The problem: Where in the records does the word "named" occur? Copy each line in which it does.

Material shown:
######
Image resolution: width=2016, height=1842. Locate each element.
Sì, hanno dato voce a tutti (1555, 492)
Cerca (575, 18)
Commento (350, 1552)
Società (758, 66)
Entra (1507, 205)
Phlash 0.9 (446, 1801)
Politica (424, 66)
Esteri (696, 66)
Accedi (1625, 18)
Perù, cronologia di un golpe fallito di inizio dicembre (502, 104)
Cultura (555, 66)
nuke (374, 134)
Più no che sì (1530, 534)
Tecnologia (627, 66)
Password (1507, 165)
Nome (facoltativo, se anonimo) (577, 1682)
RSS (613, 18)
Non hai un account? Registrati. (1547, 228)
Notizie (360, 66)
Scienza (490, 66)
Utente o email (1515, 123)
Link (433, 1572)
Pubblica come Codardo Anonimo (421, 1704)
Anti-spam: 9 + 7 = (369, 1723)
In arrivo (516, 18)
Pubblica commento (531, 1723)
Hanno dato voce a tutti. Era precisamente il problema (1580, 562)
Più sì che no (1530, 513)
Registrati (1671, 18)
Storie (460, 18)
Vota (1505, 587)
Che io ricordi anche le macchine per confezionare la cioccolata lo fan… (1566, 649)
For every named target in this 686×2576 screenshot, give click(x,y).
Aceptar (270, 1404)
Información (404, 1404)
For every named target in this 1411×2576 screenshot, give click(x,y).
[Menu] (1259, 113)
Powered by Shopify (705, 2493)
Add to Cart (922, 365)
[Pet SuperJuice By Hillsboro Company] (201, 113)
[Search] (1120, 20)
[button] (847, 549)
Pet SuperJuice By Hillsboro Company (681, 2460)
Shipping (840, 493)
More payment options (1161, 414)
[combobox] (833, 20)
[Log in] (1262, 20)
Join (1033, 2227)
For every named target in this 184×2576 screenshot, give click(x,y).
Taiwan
######
Result of this exercise:
For every named target in this 686×2576 screenshot, give click(x,y).
For every named target in this 1411×2576 screenshot, give click(x,y).
For every named target in this 184×2576 screenshot, give click(x,y).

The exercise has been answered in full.